1/ Reuse industrial water
In 2018, the Commission for Regulation of Utilities Water and Energy, CRU Ireland, published Irish Water’s proposals for a new tariff framework which will apply to Irish Water’s non-domestic customers. The framework will ultimately lead to a review of pre-treatment and licensing with corresponding cost impacts affecting hundreds of businesses. For water-intensive industries such as fish production and pharmaceuticals, the potential to re-use water represents a significant opportunity.
AECOM has worked with a paper mill to develop a new system that both recovers water and fibre from its main process and reuses treated effluent as part of its paper production process. Using this system, the paper mill discharges less water back into the sewer or environment and has reduced supplied water by as much as 65 per cent.
This means industry can avoid treating larger volumes of wastewater to increasingly high standards as required by regulators, while continuing to meet discharge consents. The knock-on benefit for water companies is that they too have to treat and supply less water. This provides existing treatment works and networks the extra capacity to cope with future demands such as population growth without having to spend money on costly upgrades.
“A new system developed by AECOM and a paper mill reduces supplied water by as much as 65 per cent and discharges less water back into the sewer or environment.”
2/ Invest in more efficient kit
Another way to tackle high energy use is to invest in more energy-efficient equipment. For example, water companies use a lot of electricity to pump air into wastewater, which is needed to treat it. Microbubbles, or miniature gas bubbles, can speed up sewage break down because they have a large surface-area-to-volume ratio.
In partnership with the University of Sheffield, AECOM is testing a fluidic oscillator device, which rapidly pulses air through conventional wastewater treatment diffusers to generate microbubbles, without using more energy. Fast vibrations caused by the fluidic oscillator ‘flick’ air bubbles off the diffuser into the water before they increase in size — a key problem for standard systems. The technology can be easily fitted to existing and new-build wastewater treatment plants. While still in development, the results indicate a 40 per cent improvement in the rate of oxygen transfer. This significantly reduces the amount of energy used to breakdown the sewage, drastically cutting costs and carbon emissions.
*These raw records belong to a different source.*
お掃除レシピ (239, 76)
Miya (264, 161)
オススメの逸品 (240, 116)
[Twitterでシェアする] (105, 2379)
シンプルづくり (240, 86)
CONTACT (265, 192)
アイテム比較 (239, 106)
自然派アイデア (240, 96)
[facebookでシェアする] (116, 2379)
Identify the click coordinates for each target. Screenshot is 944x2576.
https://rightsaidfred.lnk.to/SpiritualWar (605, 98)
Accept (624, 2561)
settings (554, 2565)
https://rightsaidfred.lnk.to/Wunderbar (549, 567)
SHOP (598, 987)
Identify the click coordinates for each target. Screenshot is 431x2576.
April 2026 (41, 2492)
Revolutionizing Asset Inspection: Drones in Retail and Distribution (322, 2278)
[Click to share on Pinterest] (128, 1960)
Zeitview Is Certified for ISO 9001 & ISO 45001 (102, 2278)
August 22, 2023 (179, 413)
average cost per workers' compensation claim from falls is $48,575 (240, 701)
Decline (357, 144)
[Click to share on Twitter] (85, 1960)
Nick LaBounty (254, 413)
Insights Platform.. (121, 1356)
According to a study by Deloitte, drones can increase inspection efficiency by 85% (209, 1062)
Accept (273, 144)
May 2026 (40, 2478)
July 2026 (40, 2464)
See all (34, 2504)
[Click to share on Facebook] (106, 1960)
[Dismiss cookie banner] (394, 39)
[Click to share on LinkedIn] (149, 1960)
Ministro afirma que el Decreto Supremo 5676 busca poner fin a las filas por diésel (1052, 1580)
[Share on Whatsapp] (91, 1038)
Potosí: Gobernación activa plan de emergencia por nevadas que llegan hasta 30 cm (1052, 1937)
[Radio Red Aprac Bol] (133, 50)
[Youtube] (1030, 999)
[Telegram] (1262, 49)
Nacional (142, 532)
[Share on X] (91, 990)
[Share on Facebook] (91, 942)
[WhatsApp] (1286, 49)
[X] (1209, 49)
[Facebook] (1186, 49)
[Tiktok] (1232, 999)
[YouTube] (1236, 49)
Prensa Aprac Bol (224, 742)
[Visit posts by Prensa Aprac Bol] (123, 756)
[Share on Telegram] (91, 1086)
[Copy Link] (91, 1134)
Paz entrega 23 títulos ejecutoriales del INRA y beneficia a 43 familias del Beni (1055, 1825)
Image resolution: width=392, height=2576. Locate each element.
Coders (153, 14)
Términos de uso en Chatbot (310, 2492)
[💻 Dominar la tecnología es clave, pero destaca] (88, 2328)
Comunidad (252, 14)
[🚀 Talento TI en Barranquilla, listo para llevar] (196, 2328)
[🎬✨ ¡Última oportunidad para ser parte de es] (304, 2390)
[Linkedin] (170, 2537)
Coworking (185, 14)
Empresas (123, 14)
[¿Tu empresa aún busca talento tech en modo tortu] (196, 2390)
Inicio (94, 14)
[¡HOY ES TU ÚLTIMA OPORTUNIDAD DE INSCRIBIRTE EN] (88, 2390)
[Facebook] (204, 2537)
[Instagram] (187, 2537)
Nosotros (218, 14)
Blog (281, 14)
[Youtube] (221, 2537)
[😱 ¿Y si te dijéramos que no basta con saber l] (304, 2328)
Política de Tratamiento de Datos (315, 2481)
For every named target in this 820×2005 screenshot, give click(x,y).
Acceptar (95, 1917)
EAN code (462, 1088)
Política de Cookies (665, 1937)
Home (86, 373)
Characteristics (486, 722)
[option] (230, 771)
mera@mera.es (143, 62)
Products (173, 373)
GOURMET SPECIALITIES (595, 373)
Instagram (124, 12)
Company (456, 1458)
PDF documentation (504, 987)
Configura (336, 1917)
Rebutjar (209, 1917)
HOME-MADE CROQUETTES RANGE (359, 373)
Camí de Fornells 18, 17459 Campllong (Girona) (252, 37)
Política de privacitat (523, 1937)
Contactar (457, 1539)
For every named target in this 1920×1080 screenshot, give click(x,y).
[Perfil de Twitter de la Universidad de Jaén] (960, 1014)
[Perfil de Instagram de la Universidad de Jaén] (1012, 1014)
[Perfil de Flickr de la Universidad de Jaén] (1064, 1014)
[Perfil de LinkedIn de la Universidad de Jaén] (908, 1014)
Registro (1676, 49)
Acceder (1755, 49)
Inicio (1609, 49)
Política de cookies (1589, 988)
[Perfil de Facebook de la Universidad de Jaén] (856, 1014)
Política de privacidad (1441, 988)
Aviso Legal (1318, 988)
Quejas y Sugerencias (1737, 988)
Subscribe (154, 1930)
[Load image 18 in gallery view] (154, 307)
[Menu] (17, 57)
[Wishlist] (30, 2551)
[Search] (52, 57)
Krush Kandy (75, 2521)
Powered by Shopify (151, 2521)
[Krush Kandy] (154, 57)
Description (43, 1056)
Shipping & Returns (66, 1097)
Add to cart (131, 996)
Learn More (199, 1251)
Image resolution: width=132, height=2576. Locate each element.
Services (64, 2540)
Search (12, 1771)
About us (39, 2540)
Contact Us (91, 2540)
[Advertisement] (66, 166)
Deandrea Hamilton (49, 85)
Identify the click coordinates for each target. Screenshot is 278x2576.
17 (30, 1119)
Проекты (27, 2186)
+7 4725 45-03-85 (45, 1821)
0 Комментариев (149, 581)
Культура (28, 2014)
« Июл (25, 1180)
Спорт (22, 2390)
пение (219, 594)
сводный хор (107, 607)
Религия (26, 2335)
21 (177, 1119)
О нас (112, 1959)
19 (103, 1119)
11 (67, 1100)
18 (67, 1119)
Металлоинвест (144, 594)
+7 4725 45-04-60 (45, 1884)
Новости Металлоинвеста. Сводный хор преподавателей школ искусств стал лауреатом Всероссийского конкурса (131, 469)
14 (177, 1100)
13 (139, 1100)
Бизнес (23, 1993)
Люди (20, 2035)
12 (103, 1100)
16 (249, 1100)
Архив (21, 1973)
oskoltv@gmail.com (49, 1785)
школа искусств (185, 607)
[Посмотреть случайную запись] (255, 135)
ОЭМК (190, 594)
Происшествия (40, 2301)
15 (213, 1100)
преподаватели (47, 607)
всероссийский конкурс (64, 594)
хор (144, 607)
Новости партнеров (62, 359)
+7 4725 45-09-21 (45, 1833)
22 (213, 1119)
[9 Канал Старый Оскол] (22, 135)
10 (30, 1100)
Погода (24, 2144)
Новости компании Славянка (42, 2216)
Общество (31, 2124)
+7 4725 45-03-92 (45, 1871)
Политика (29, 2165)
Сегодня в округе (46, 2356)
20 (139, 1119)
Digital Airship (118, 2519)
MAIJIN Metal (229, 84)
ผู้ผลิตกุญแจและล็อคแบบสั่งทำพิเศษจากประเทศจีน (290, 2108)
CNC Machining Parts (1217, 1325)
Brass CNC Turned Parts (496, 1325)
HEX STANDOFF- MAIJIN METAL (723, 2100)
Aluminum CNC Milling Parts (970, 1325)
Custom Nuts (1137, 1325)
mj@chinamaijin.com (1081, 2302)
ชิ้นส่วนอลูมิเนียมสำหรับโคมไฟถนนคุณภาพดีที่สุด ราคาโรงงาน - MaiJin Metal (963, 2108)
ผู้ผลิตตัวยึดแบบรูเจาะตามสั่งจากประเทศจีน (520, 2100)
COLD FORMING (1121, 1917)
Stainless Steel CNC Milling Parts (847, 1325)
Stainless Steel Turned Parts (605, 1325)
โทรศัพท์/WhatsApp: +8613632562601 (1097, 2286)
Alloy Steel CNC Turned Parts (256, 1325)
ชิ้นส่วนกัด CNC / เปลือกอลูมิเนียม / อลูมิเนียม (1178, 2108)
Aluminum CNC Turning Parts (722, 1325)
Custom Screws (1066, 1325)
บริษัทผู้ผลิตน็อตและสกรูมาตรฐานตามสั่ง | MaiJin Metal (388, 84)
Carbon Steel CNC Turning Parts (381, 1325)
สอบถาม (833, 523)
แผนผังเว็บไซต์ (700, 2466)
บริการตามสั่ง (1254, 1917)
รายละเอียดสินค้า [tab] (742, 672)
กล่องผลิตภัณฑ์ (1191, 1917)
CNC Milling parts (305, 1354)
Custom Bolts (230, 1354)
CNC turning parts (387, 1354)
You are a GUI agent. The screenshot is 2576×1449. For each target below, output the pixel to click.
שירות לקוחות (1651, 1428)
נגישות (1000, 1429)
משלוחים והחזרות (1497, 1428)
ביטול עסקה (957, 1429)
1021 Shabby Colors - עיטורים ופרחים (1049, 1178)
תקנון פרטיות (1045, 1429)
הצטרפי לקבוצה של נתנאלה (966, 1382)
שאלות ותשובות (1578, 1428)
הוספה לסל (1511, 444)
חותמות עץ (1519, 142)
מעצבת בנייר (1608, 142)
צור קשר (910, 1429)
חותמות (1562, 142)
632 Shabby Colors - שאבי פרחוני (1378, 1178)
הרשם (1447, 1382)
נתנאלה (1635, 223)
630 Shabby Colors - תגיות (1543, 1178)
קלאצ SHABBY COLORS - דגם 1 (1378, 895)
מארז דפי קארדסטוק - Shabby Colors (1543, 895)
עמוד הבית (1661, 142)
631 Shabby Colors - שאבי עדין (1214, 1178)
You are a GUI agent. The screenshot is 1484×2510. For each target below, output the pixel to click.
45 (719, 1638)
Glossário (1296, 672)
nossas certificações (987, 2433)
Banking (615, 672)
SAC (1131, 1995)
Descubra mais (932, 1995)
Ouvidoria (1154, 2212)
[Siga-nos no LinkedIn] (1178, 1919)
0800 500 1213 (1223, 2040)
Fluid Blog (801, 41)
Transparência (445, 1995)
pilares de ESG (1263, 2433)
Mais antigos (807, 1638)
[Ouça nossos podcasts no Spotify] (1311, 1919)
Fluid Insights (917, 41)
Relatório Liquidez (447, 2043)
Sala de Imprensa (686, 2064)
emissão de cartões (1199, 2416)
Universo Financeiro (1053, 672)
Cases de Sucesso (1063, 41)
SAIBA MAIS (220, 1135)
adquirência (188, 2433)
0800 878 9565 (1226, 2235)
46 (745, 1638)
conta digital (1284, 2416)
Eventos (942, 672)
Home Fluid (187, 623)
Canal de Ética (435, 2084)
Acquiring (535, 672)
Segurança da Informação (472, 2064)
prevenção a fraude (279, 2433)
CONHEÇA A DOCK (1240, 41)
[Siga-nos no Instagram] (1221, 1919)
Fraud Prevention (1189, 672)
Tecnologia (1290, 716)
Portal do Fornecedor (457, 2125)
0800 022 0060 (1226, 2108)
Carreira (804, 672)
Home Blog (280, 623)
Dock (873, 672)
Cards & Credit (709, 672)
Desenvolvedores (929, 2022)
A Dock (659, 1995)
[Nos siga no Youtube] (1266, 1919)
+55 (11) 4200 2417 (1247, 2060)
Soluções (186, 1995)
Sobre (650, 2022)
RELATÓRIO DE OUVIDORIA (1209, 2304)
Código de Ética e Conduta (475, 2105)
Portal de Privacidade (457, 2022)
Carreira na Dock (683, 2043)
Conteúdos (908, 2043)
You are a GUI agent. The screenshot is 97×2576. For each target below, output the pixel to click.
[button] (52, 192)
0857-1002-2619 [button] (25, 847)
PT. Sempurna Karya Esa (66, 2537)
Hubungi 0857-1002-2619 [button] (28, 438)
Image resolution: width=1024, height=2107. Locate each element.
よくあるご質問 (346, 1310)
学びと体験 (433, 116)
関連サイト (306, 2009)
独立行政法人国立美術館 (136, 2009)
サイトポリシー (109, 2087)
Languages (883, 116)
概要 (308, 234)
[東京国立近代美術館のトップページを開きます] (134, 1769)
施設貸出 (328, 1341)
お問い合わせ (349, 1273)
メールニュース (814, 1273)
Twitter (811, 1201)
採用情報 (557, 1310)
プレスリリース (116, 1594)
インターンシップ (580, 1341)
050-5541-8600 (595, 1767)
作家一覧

3/ Learn from other industries
For decades, the manufacturing and pharmaceutical industries have been using statistical process control methods, a branch of mathematics, to intelligently measure and monitor their production systems to make them more efficient. It is a transferrable approach.
For example, in the water industry, too much dissolved oxygen (DO) in an activated sludge plant can lead to wasteful electricity consumption. However, too little oxygen reduces the quality of effluent produced. This fine balance is difficult to maintain using current water industry control methods as they do not take into account multiple variables such as the concentration of what enters a system, or equipment wear. Through statistical analysis, which we’re currently applying within the water industry, it is possible to intelligently manage oxygen levels to break down sewage as efficiently as possible — optimising energy use.
This approach gives stretched operational and maintenance teams the foresight to prioritise and direct their resources toward solving issues before failures occur, avoiding potential regulatory penalties. Water companies can also use statistical control methods to determine average failure rates to inform whole-life cost decisions and benchmark equipment, leading to better capital investment risk management decisions. As an example, does process equipment brand ‘A’ cost more in whole-life terms because it needs more manual intervention or energy than brand ‘B’, despite being cheaper to buy? Statistical control can be applied to any control variable, not just DO, including chlorine doses in water networks, pumping station levels and booster pressures in potable mains, to name a few.